For Internet startups, though, the allure is more winning a piece of the market by providing rock-bottom prices. TheTrip.com by June will release IntelliTrip 2.0, a low-fare search product that will scan the Internet--including airline, GDS and travel agency listings as well as unpublished Internet specials--to find the lowest possible air fares. "We can integrate GDS and Web fares, and we'll even have Icahn's TWA inventory in there," said president Antoine Toffa, referring to a private inventory of TWA seats Icahn inherited when the carrier went belly-up.
Toffa said the potential for profit in breaking into a total travel market of $3.2 trillion--in which the largest distributors, American Express and Carlson, control only a single percentage point of inventory--is a huge lure for developers. "We feel the corporate market is the primary marketplace for disintermediation," Toffa said. "The largest buyers will go direct, but the smaller ones will use a functionality like IntelliTrip that allows them to see what's available on the Web."
At the GDS level, meanwhile, Amadeus this quarter is launching three products it's been promising--one for the desktop, one for corporate enterprise systems and one for travel managers. In the first category is Corporate Traveller, a public online booking site now launching in Europe. In the second, SAP this month will begin rolling out its Amadeus-linked travel module to three corporate customers, one each in the United States, France and Germany.
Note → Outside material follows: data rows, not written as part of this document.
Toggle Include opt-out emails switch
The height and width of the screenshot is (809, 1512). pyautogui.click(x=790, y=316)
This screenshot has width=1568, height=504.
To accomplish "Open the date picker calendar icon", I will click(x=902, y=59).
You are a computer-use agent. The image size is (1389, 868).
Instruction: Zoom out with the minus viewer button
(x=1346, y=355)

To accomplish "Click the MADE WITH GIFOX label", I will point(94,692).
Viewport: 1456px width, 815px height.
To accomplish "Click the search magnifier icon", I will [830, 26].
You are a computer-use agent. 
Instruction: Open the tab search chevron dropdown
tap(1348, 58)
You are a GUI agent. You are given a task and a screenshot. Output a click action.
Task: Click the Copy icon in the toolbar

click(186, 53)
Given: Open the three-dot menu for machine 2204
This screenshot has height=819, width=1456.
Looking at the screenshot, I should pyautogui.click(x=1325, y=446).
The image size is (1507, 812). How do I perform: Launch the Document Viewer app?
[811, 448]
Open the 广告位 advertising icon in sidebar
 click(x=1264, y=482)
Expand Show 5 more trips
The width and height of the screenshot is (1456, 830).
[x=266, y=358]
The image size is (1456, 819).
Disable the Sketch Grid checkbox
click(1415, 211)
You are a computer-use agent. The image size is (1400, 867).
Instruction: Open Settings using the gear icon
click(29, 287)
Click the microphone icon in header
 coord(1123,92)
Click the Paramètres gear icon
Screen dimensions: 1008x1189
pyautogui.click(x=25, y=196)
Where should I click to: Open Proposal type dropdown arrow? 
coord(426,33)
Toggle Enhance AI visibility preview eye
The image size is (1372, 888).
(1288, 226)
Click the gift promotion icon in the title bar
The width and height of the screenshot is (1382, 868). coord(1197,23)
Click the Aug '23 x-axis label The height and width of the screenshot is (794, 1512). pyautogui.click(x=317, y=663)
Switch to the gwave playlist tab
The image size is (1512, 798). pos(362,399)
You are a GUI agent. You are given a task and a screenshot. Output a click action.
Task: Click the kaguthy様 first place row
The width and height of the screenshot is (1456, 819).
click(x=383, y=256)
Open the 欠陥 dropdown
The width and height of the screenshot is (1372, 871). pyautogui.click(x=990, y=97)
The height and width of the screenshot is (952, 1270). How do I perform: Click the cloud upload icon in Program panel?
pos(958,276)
For travel managers, Amadeus will offer World Zoom, a browser-based database they can access to manipulate cubes of data over the Internet, said vice president of product strategy Philippe Chereque.
While some may think it is coming late to the market for online travel booking, Amadeus hosts 2,000 private-labeled Websites, Chereque said, including those of Finnair, Varig and Nyman & Schultz, the Swedish agency owned by American Express.
Chereque said the GDS this year will "announce several partnerships with big players in Europe to develop online travel and full e-commerce platforms."
Also new in 1999 will be products for travel agents, including ITA, which graphically displays both airline schedules and fares at the same time on a single screen, and Project Vista, offering browser-based access to the Amadeus host with the goal of "eliminating travel agent training."
Customers also can expect to see new Amadeus products enabling agents to book cruises and sell travel insurance online.